В степи явственно слышался сухой рокот обмелевшего осеннего Терека, пахло обнаженной и отсыревшей землей. Вынырнувший из облаков месяц плеснул на степь светом. Слева зыбко обозначился хребет, по обочинам дороги густо выстроились чертополох и татарник, вымахавшие здесь в человеческий рост. Глуше стали шорохи. Но по-прежнему невозмутимо, одиноко и тонко вел свою песню, расплескиваемую ветерком, прикорнувший где-то за холодной кочкой сверчок.

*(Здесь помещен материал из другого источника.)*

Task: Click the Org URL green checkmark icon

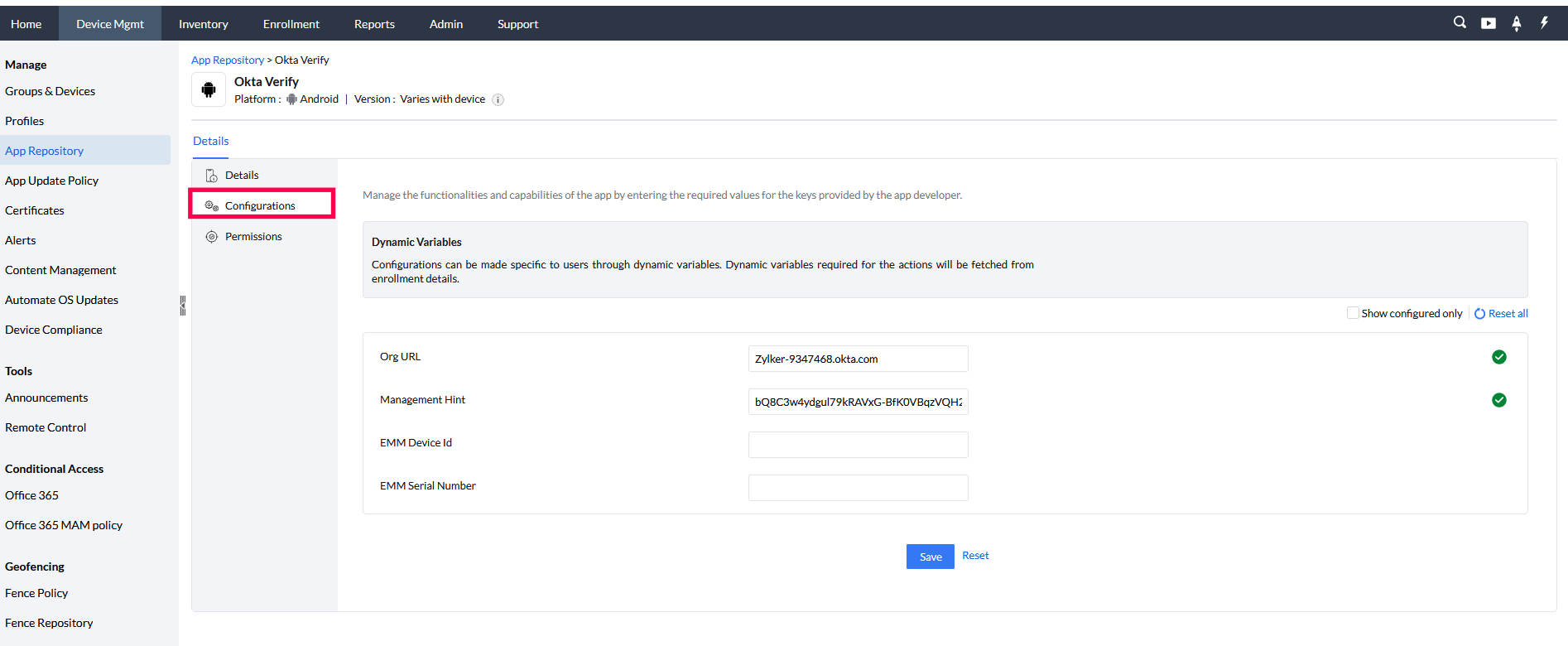Action: click(x=1498, y=357)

— Тю ты! — вдруг громко сказал Иван, поводя плечами, будто сбрасывая с себя оцепенение. — Примерещилось мне сию минуту, будто было уже надысь со мной такое. Будто так же ехал по степи, месяц так же блудил, шельмец этот свиристел и седло подо мной — скрип, скрип, и плыву я, ровно по волнам, а не верхом еду. И даже мысля та же в голове. Вот же черт!
— Бывает, — неохотно отрываясь от собственных мыслей, отозвался Мефодий.
Иван, думавший о чем-то своем, неожиданно для других спросил:
— Василий, а как ты впервые про Ленина-то узнал, про большевиков? Я вот все про фронт вспоминаю… Похоже ли мы с тобой до правды мозгами шли али по-разному?
— А? — переспросил Василий, сворачивая цигарку. Заговорил он лишь после паузы, когда закурил:
— Дело старое… Еще на японской насмотрелся, как царские генералы продавали нас, кровь нашу зря, как воду, лили… Иконки, гады, вместо патронов и харчей нам присылали… Ну, умишко и заработал: почему, зачем такое? С сотенным старшиной раз сцепился, в штрафники попал, там и нашелся один солдат… из учителей, с Питера происходил. Ну, он и объяснил, что к чему… Потом уже, когда вернулись с фронта и стояли в Москве, к нам студенты и рабочие заглядывали… За ними-то и пошел в ленинскую партию…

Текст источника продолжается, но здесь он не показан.